To be done
Put the records from the line containing "You are a computer-use agent." through the line containing "Switch to the" into a numbered list, omitting any blank lines.

Dataset extract
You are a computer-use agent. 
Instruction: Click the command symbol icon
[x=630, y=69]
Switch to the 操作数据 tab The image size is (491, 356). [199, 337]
---
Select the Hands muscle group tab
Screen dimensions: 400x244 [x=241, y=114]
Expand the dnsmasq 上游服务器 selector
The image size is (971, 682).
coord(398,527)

Task answer
1. You are a computer-use agent. 
2. Instruction: Click the command symbol icon
3. [x=630, y=69]
4. Switch to the 操作数据 tab The image size is (491, 356). [199, 337]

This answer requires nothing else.